---------- EXERCISE PASSAGE

The Bourgeois Social Democratic State (1)
Marx described in the Manifesto the way “the aristocracy took their revenge by singing lampoons on their new masters and whispering in his ears sinister prophesies of coming catastrophe.
In this way arose feudal Socialism: half lamentation, half lampoon; half an echo of the past, half menace of the future; at times, by its bitter, witty and incisive criticism, striking the bourgeoisie to the very heart’s core; but always ludicrous in its effect, through total incapacity to comprehend the march of modern history.”

--------------------

PROBLEM TO WORK ON
Answer these questions about the passage on the bourgeois social democratic state:
1. In which work did Marx give the description the passage quotes?
2. What arose "in this way," according to the quotation?
3. To what does the quotation attribute its being "always ludicrous in its effect"?

---------- DATA BLOCK

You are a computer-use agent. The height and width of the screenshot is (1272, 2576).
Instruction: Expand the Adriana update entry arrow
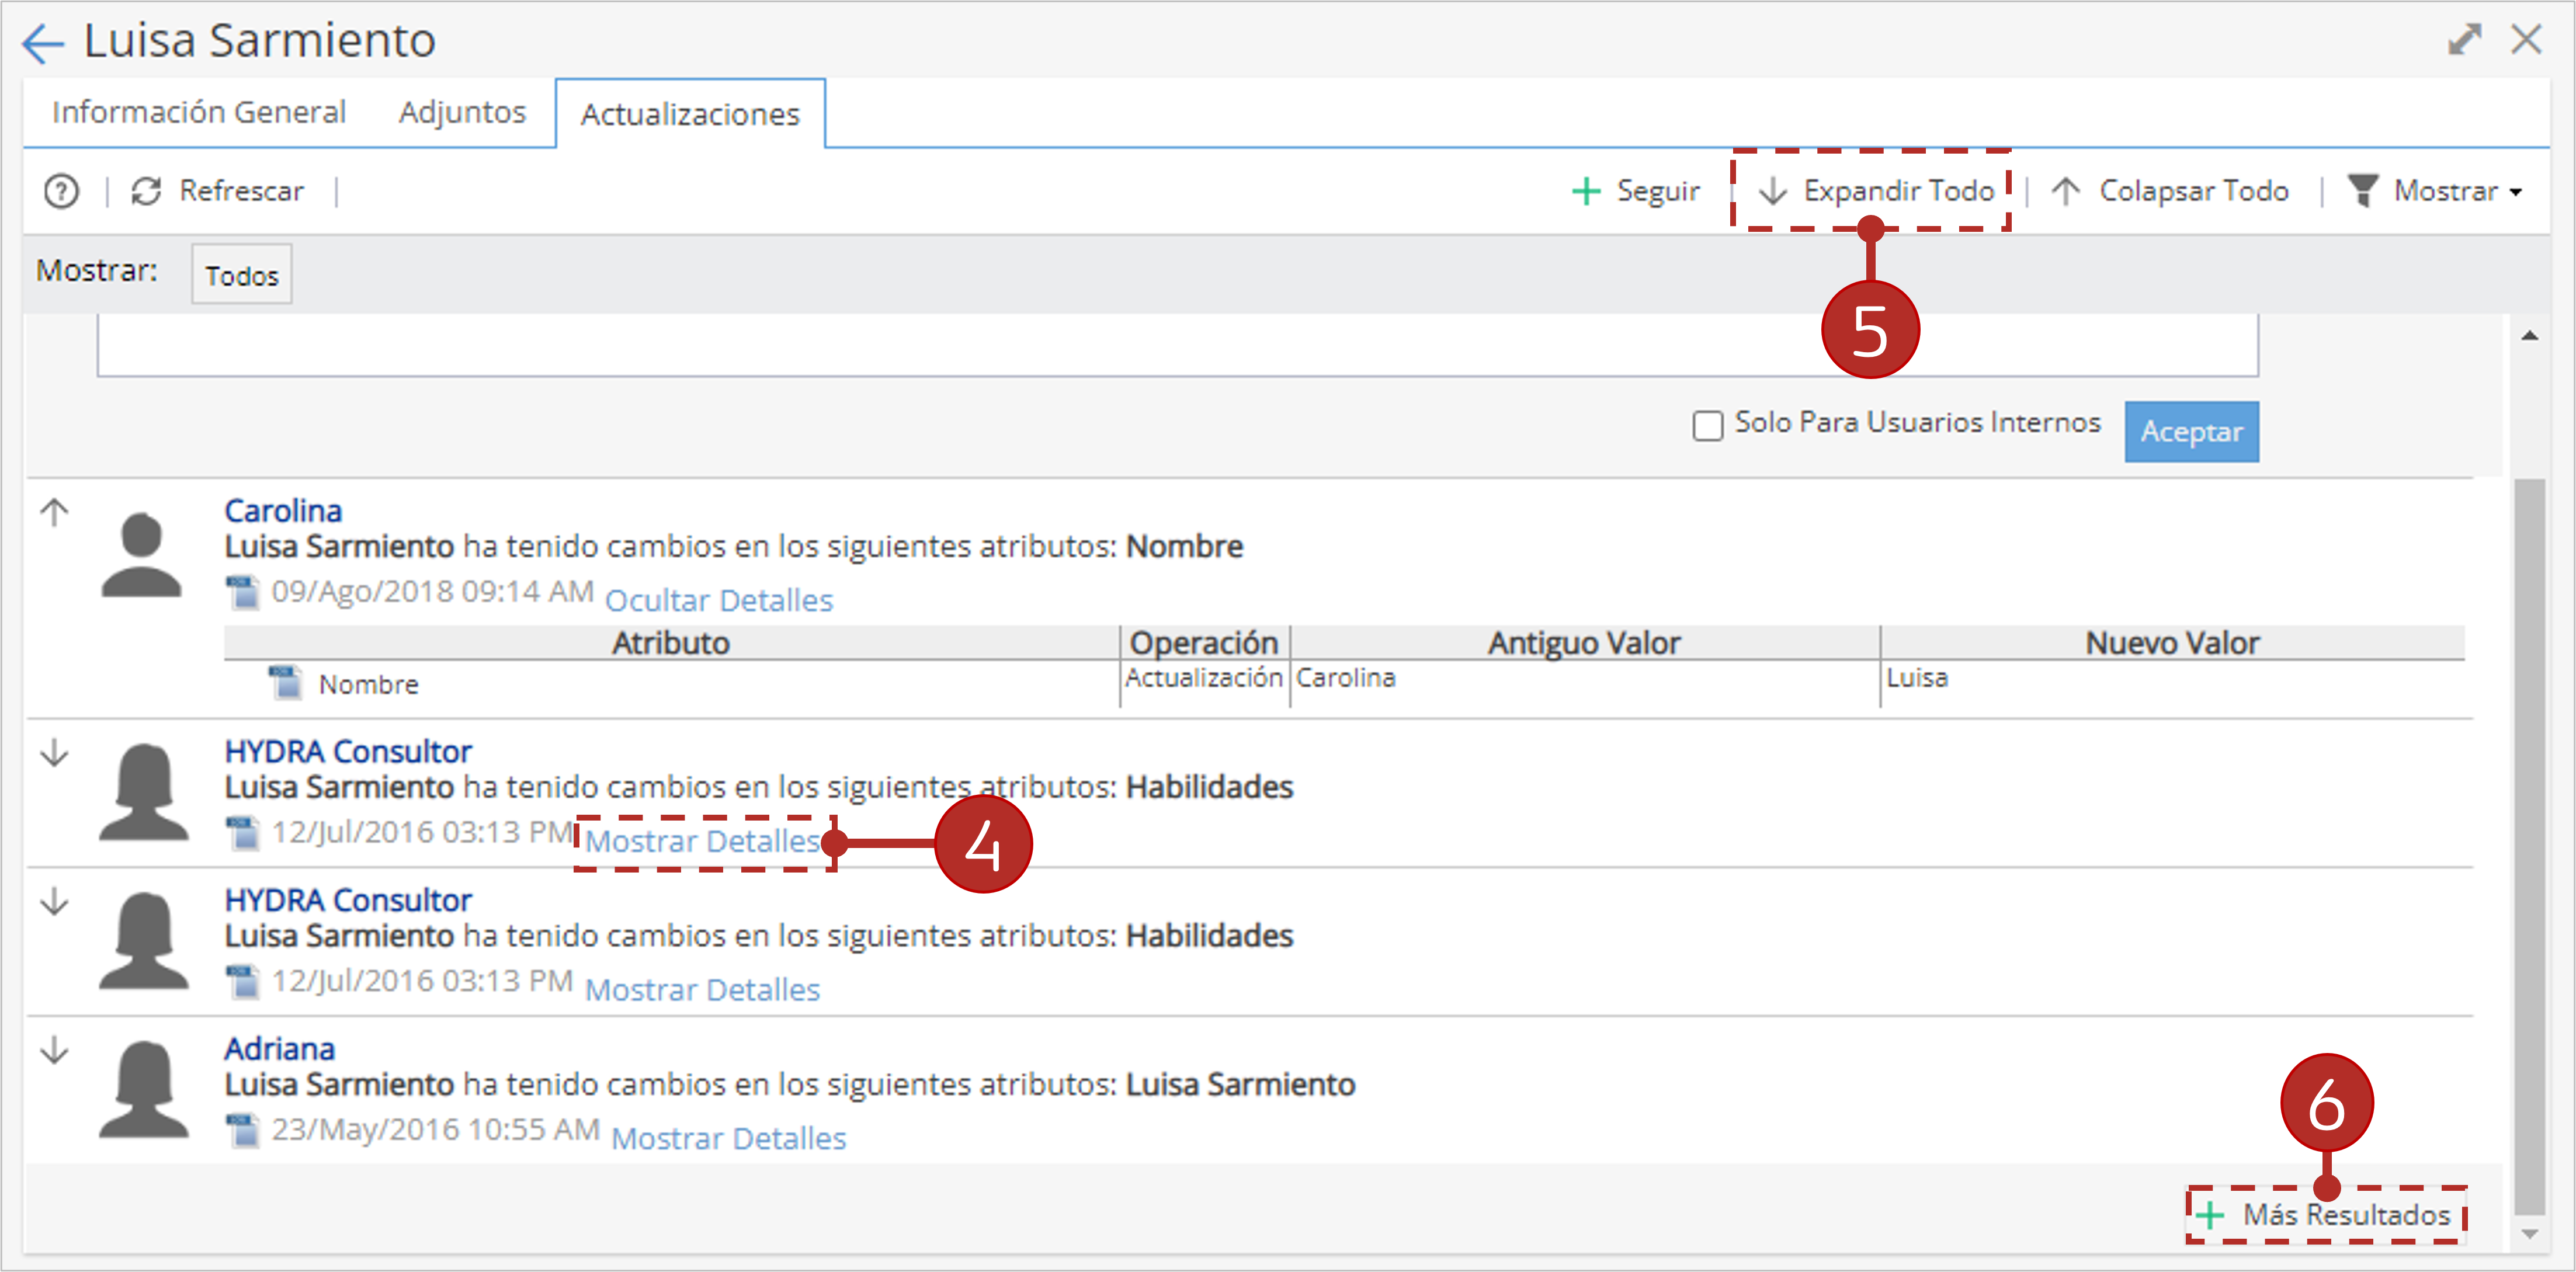pos(55,1050)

--------------------

ANSWER FOR THE TASK
1. The Manifesto.
2. Feudal Socialism.
3. Its "total incapacity to comprehend the march of modern history."